– Зоветски зольдат – гут зольдат.

– Чего ты лопочешь?

– Гитлер хат швер гефальт[4].

– Без тебя знаю, что гад ваш Гитлер, – сказал Ермаков, стягивая через голову гимнастерку и заворачивая рукав окровавленной рубашки. Рана была выше локтя и сильно кровоточила.

– А ну, кашевар, подсоби мне еще маленько.

Ганс засуетился. Вообще-то он никогда раньше не был суетливым человеком, и когда работал до войны стрелочником, и последние пять лет на полковой кухне. Все он делал основательно, не торопясь. А вот сталинградская зима его доконала, да и встреча с русским офицером чего-то да значила. Ганс достал из аккуратно вмонтированного в стену шкафчика индивидуальные пакеты и старательно перебинтовал руку лейтенанта. Потом открыл термос и налил в крышку еще теплого суррогатного кофе.

Ермаков глотнул неприятный напиток и сплюнул на пол.

– Тьфу, гадость! И как вы ее трескаете?

Однако пить страшно хотелось и он с отвращением допил эту вонючую бурду. Жестами приказал Гансу, чтобы и он подкрепился, а сам обошел все три амбразуры. У той, что выходила на правобережье Волги, задержался.

По всему скверу, изрытому минами и снарядами, не ожидая конца артобстрела, переползая от воронки к воронке и маскируясь заснежными холмиками, к доту приближались свои. Вот-вот закончится артподготовка, и батальон поднимется в атаку. Раньше на пути у бойцов Сыромятина стояла эта бетонная черепаха, сегодня Ермаков заткнул ее изрыгающую свинец глотку. Путь к мастерским открыт…

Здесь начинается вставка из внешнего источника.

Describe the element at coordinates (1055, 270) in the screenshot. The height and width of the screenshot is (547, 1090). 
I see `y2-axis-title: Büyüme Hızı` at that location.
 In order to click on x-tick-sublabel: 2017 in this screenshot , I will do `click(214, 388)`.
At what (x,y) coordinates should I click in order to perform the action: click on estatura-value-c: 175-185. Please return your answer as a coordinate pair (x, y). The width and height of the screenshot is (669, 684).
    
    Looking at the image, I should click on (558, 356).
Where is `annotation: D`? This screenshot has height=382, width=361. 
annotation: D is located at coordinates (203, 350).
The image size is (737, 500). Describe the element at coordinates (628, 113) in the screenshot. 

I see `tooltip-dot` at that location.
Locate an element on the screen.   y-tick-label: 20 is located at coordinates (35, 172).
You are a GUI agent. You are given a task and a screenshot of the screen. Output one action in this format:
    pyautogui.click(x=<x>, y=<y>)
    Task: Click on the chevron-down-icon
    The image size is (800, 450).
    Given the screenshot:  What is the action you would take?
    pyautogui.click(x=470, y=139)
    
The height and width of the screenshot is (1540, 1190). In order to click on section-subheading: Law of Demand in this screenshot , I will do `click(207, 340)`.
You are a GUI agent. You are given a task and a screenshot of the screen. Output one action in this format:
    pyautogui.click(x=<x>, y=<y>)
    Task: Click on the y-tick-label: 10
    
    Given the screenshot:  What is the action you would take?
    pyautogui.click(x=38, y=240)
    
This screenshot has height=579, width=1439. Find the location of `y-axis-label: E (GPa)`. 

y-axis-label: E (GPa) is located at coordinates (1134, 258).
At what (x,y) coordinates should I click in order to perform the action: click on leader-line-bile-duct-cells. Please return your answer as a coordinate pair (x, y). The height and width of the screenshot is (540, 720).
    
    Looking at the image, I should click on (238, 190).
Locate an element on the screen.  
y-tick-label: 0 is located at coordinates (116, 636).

В это самое время один из недобитых гитлеровцев подполз к доту и швырнул в амбразуру одну за другой две гранаты. Первая упала на стол перед Гансом. Он машинально ухватился за длинную ручку, но, поняв в страхе, что это граната, выкинул ее обратно в амбразуру.

Снаружи тут же раздался несильный хлопок и человеческий вскрик, лопнувший как струна на полуслове.

И сразу же разорвалась вторая граната, но уже в доте, у ног лейтенанта. Он не услышал взрыва, только боль в левой руке уменьшилась, перед глазами поплыли, закружились цветные фонтаны, а ноги мгновенно стали чужими, как будто и не было их вовсе. Ермаков вскинул руки, чтобы удержаться, чтобы устоять, и не смог. Теряя собственный вес, он медленно осел на пол.

Эшелон, составленный из теплушек и телячьих вагонов, тащился горами Урала, долго простаивал на полустанках, пропуская стремительные встречные поезда.

Но вот наконец миновали символический столб с надписью «ЕВРОПА – АЗИЯ».

В одном из телячьих вагонов ехали пленные немцы, в основном те, которые были окружены зимой на берегах Волги под Сталинградом.

Ганс Нетке и его сосед по вагону Фриц Топельберг вместе проводили взглядом пограничный полосатый столб, как бы разделяющий континенты.

– Азия, – удивленно сказал Ганс Нетке.

Фриц Топельберг зябко передернул плечами, посмотрел вперед, уронил обреченно и зло:

– Сибирь…

Глава 7

Возвращение Федора Ермакова

После госпиталя Федору Ермакову вручили медаль «За боевые заслуги», признали годным к нестроевой и назначили дальнейшее прохождение службы в райвоенкомате, с которого он призывался на фронт.

С детства уже судьба то радовала Федю Ермакова, то обижала сразу за семерых. Отца он так и не знал. Мать бросила его на двоюродную тетку, а сама укатила с кем-то на восток. Тетка оказалась доброй и щедрой на ласку. Она помогла Феде закончить школу, заставила поступить в техникум. А потом вдруг померла, оставив племяннику в наследство добрую память о себе, корову с телком, десяток кур и рубленный из сосен домишко. Федор отдал корову и телка в колхоз, куры пошли на помин души, а в доме стал жить. Чтобы самому кормиться, перевелся на заочное отделение и устроился в колхозе пасти лошадей.